:: YOUR OBJECTIVE ::
Quote the rows below from the line with "Go to the home page icon" up to and including the line with "[x=26, y=532]", keeping every character the same.

Items from a data source:

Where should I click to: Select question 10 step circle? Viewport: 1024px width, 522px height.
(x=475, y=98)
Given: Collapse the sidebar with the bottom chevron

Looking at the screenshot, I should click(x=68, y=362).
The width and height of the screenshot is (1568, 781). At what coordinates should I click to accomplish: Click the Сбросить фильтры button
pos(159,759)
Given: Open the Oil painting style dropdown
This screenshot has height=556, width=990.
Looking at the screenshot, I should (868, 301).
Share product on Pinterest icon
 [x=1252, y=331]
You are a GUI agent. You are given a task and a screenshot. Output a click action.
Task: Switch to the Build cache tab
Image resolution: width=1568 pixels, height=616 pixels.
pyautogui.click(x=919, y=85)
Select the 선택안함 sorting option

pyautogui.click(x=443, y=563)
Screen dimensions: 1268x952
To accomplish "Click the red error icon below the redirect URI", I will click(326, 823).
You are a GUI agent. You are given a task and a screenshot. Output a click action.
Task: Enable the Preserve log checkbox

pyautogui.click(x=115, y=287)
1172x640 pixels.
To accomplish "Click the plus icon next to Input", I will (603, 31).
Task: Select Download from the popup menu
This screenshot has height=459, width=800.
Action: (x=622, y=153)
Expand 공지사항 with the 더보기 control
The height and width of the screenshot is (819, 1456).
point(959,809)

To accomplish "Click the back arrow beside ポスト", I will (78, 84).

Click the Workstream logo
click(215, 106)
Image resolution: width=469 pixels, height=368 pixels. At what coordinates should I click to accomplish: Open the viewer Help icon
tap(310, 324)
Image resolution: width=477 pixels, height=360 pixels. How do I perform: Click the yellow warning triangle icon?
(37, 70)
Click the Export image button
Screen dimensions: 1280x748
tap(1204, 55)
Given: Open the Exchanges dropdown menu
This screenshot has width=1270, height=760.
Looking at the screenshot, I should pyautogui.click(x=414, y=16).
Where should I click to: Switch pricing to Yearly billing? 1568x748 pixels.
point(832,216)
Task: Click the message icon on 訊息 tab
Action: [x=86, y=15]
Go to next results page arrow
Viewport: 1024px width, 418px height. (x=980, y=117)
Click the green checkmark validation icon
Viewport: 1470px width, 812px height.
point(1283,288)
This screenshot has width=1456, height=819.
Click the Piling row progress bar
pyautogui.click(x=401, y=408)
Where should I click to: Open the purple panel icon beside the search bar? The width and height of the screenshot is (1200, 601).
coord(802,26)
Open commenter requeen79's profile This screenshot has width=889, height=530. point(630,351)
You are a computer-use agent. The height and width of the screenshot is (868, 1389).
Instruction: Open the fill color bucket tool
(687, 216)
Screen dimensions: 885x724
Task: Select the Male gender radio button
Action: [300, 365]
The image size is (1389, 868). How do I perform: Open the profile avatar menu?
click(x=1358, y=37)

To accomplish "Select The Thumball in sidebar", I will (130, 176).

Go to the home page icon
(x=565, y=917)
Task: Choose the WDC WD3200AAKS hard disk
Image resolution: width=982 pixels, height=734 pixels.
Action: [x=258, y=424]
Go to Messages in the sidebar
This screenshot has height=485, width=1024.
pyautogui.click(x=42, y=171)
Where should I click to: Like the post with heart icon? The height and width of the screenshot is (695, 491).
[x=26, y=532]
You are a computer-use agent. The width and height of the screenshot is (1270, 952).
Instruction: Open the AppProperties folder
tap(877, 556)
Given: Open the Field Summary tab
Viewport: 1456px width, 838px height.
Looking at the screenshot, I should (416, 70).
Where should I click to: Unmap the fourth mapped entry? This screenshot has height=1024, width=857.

:: RESPONSE ::
Go to the home page icon
(x=565, y=917)
Task: Choose the WDC WD3200AAKS hard disk
Image resolution: width=982 pixels, height=734 pixels.
Action: [x=258, y=424]
Go to Messages in the sidebar
This screenshot has height=485, width=1024.
pyautogui.click(x=42, y=171)
Where should I click to: Like the post with heart icon? The height and width of the screenshot is (695, 491).
[x=26, y=532]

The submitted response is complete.